[Provided entries]:
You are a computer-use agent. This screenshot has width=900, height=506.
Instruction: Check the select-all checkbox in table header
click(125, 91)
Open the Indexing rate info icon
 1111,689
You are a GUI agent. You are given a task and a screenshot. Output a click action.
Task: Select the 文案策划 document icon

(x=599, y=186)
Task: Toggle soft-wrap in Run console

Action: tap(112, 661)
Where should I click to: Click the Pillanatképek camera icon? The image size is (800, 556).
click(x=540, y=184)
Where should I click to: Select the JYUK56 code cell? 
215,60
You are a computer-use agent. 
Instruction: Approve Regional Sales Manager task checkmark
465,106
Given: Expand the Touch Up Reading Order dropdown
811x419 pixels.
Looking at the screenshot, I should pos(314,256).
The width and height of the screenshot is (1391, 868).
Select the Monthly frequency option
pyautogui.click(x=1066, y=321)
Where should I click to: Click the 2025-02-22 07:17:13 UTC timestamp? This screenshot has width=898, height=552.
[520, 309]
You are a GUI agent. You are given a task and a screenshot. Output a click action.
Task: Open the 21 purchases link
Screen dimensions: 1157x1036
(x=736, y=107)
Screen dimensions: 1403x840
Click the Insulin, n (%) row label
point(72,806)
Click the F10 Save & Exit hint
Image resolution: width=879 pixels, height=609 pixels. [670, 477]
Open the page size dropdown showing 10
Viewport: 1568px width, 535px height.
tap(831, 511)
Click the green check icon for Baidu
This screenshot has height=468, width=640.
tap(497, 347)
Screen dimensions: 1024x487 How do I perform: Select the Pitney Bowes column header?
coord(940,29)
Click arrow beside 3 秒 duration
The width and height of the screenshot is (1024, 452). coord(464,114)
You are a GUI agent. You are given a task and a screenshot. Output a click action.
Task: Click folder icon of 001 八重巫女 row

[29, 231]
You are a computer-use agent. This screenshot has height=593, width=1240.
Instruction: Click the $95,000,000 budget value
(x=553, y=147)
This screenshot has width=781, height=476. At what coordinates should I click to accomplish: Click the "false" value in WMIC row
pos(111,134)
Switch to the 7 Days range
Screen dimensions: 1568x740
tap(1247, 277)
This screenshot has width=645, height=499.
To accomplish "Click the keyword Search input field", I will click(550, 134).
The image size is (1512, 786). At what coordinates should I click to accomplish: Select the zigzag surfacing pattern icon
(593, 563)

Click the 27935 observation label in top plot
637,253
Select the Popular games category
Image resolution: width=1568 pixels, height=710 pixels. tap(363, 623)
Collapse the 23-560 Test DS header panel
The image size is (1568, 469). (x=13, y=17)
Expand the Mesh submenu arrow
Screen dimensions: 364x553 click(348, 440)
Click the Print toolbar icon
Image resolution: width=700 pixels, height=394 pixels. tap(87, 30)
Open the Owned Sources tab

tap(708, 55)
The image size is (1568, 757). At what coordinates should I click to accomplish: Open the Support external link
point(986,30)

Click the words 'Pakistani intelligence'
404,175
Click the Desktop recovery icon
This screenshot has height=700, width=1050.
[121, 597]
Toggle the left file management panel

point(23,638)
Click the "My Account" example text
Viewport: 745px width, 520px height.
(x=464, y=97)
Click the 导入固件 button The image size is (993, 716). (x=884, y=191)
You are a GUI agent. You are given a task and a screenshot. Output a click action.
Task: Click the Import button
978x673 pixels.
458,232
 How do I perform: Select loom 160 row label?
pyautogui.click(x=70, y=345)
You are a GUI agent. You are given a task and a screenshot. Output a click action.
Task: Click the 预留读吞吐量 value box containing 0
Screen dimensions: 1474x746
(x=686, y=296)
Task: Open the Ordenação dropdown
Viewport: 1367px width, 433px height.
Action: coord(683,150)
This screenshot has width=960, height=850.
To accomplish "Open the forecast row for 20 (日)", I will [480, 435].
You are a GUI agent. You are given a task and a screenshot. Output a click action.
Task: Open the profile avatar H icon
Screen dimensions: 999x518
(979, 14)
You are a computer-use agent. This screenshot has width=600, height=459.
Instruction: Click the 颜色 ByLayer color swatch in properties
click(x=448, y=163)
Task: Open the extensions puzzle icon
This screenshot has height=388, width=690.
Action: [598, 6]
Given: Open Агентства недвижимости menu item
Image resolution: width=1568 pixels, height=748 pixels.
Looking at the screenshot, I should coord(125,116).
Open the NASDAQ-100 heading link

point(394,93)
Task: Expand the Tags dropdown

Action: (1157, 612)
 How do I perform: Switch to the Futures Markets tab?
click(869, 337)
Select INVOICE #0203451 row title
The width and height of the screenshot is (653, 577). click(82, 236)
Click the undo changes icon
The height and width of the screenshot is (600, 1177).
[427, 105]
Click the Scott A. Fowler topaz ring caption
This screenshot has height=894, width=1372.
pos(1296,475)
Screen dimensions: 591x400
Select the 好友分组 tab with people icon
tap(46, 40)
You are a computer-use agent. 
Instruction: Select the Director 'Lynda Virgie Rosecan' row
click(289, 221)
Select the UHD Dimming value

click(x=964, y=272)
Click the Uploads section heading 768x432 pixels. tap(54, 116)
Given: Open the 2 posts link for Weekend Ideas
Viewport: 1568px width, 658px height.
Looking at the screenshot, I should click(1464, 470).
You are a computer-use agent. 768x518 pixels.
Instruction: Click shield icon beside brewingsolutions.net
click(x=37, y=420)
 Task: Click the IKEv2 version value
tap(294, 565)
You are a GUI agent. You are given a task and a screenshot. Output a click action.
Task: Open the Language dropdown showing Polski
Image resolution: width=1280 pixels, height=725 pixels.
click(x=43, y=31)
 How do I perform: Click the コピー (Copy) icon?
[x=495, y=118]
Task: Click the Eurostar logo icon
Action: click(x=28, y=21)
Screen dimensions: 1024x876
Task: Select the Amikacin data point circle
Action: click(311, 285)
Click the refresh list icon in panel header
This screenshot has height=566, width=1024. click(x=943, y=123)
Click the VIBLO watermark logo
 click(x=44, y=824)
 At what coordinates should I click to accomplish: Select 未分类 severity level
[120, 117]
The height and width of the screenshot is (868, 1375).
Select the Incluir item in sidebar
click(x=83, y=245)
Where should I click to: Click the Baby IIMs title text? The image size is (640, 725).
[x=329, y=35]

[What is needed]: Looking at the records above, how many lines include "computer"? Please give the number and nothing more.

[Exercise answer]: 6